The custom-designed Gordon Mansfield housing complex at Soldier On, a nonprofit veteran center in Pittsfield, Massachusetts. The complex has 39 studio or one-bedroom units for veterans partly powered by rooftop solar collectors. Each unit has its own entrance, a porch or deck, and is wired for cable and internet.

Of the millions of veterans who come to the VA for help, Sam Bennett was an unusually difficult case.

He was born to a single mother of seven in a two-room shack a few miles down Route 16 from the state prison at Raiford, deep in Florida’s interior scrubland. Dad was doing time at Raiford, 17 years. Mom — Dorothy Fields Bennett — worked two jobs while the kids walked to get water and battled roaches in the shack, and at night, rats in the dark outhouse.

At 13, Bennett began to steal liquor to blunt his hunger and humiliation. His life slid downhill from there.

Many years later, after a four-year stint in the Army and years of addiction, crime and homelessness, a desperate, 42-year-old Bennett turned to the Department of Veterans Affairs for help.

A VA psychologist told him he was suffering from childhood depression.

Before it was too late, Bennett’s life was saved, but not by the VA. It was a community-based nonprofit organization that gave him the kind of personal attention, dignity and trust that a massive government bureaucracy like the VA never could.

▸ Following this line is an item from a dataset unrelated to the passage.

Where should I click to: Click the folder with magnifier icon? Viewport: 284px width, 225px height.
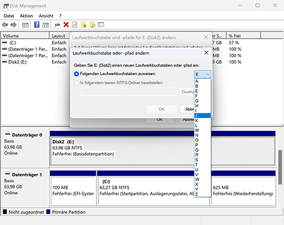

The story of Sam Bennett, now 55, and Soldier On, the organization that enabled him to turn his life around, illuminates a trend that’s grown quietly in recent years as the VA has struggled with scandal and the growing demands of veterans: the rise of the community non-profit.

Some 46,000 locally based organizations are serving veterans across the country, and in many cases doing it more effectively than the VA.

Using a mix of VA cash and other government grants, corporate gifts, local donations and often drafting volunteers, these groups are providing services to veterans and their families to get their lives back on track — from housing, job training and financial and marital counseling to addiction treatment, short-term loans, car repairs, even baby sitting.

The VA still plays a crucial role in veteran care. Nonprofits cannot duplicate the medical care it offers, its specialized brain injury work, the occupational therapy and other advanced care it provides amputees and severely wounded veterans. But community-based non-profit organizations are stepping up where the VA is falling short.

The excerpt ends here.